As China rises, US taps Japan as key Asia ally
In Tokyo, Secretary of State Condoleezza Rice articulated the need to prod and persuade China along 'positive course.'
TOKYO
With quiet determination the Bush administration is attempting to revitalize strategic and military ties with Japan. The US is hoping to make the island nation and the world's third largest economy an unambiguous "anchor" in an Asia that shows signs of fraying relations and uncertain alliances.
Washington is working to put Japan at the center of its vision of Asia, at a time when North Korea may soon be labeled a nuclear state.
American diplomats are also more explicitly benchmarking concerns about China, including the nation's rapid military rise, and its unclear internal politics.
Indeed, US Secretary of State Condoleezza Rice, stood in Tokyo less than 24 hours after the passing of George Kennan, the fabled US architect of Soviet containment, and articulated a new, modified, and arguably "friendly" form of containment of China, the world's largest remaining communist power.
Describing the "rise of China" as a "new factor in global politics," Ms. Rice stated that while the US regards China as a partner and desires its prosperity, that China's political direction is unknown.
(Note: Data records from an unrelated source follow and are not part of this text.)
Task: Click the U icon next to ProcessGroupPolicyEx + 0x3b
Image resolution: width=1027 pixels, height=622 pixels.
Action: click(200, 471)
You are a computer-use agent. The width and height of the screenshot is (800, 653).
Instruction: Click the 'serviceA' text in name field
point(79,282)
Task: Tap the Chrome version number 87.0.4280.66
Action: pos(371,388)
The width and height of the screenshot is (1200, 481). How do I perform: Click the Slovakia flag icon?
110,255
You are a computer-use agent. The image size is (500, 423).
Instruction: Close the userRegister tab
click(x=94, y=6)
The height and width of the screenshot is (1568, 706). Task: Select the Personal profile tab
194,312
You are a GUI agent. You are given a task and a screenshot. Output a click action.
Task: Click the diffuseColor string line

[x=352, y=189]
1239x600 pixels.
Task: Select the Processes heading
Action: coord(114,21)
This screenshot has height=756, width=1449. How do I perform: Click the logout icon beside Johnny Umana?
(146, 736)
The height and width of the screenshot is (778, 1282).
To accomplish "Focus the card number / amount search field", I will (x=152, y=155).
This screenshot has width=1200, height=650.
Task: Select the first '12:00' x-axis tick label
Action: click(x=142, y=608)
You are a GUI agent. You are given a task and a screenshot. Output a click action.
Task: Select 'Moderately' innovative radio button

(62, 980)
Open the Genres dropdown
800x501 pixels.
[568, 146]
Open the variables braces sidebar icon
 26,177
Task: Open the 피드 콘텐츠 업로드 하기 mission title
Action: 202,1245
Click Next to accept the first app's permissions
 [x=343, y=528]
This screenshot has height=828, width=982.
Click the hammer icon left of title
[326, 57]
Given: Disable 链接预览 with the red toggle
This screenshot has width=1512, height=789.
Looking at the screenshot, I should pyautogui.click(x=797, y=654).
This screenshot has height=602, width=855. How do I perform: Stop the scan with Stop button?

The "strategic context" in Asia demands that the US foster stronger ties with Japan, South Korea, and India - even while encouraging greater trade and cooperation with Beijing, Rice explained.
"The internal evolution of China is still undefined," Rice told an audience at Sophia University in Tokyo. "Issues of freedom of religion, human rights ... Taiwan ... are matters of concern that could take a wrong turn ... and ... we want to push, prod, and persuade China on a positive course."
Analysts were quick to note that geographically, alliances with South Korea, Japan, and India appear to "encircle China," as one source noted. Rice herself stated that "these alliances are not against China, but are 'values-based relationships' " among states that have already chosen to be democratic and open.
Japan will be the umbrella for the US Asian presence since the US and Japan have "already chosen" a common set of values and understandings, Rice said.
The White House has in recent months expressed appreciation that Japan readily sent troops to Iraq. Japan recently altered its Constitution to allow its military, the world's fourth largest, to participate in "out of area" missions. In coming months, Pentagon sources say, US and Japanese officials will discuss enhancing command and control centers in Japan, missile defense, and deployment of forces, including a possible further drawdown of US forces in Korea. These developments take place just months after official defense papers in Tokyo for the first time explicitly pointed to China as a "threat." The US now unambiguously supports a UN Security Council seat for Japan.
"The US is moving to restructure the alliance with Japan, to make it an enhanced maritime alliance," says Carl Baker of the Asia Pacific Center for Security Studies in Honolulu. "At the same time, both the US and Japan have begun to more explicitly state concerns about China. What had been implicit is now more explicit."
Relations between China and Japan remain mixed and often sour. Japan is concerned that China will simply use North Korea as a kind of proxy threat against Tokyo. Japan also worries that China will seize Taiwan and block oil lanes. Beijing is concerned that the US is aligning itself with a Japan whose own direction is not entirely clear. In the past five years, Japanese nationalist sentiments have risen markedly. While the US has encouraged Japan to take a more assertive role in the world, and to be a so-called "normal nation," Chinese officials say that Japan remains unrepentant for its World War II past.
Nor is South Korea's view on a Japan-centric US Pacific policy entirely positive. South Korean officials have discreetly stated that Seoul does not want to have to choose between the US and China on regional hot spots, like Taiwan.
Secretary Rice will leave Beijing for the US Monday after visiting Tokyo and Seoul, in what has been an extremely quick first visit. Chinese state-run media had very little to say about the secretary's trip, and have not yet mentioned a more explicit White House backing of Tokyo. Yet Hong Kong media have predicted a more hawkish Washington diplomacy, with the departure of former Secretary Colin Powell, viewed in Beijing as a moderate.
In a meeting with Hu Jintao Sunday evening, Rice told the Chinese leader that the US government "recognizes fully the transformation that is going on in China, a remarkable transformation that people around the world are watching." She added, "I'm quite certain that we will be able to manage the issues before us."
Wen recalled his visit to the US in 2003. During that visit, President Bush made clear that the US was committed to the "one China" policy and opposes Taiwan independence.
Rice, the daughter of a Presbyterian minister, also vowed to speak about religious freedom with Hu and Wen. The US for the first time this year did not take up China's human rights record at the UN forum in Geneva. Yet Rice has raised it publicly and consistently on her trip.